## Data for processing
┌──

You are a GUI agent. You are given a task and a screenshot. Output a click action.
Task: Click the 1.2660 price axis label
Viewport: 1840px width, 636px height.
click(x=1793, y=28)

└──
┌──

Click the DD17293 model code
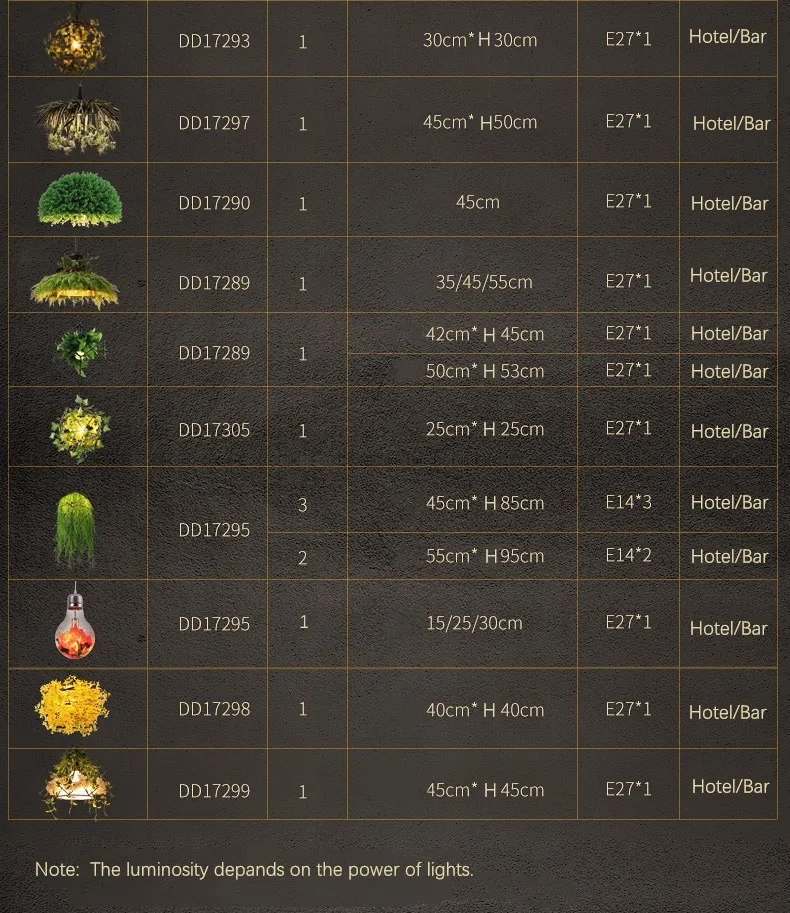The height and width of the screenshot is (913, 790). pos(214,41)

└──

## Challenge
Reproduce the records beginning at the line that contains "You are a GUI" and stopping after the line that contains "click(x=1793, y=28)".

## Result
You are a GUI agent. You are given a task and a screenshot. Output a click action.
Task: Click the 1.2660 price axis label
Viewport: 1840px width, 636px height.
click(x=1793, y=28)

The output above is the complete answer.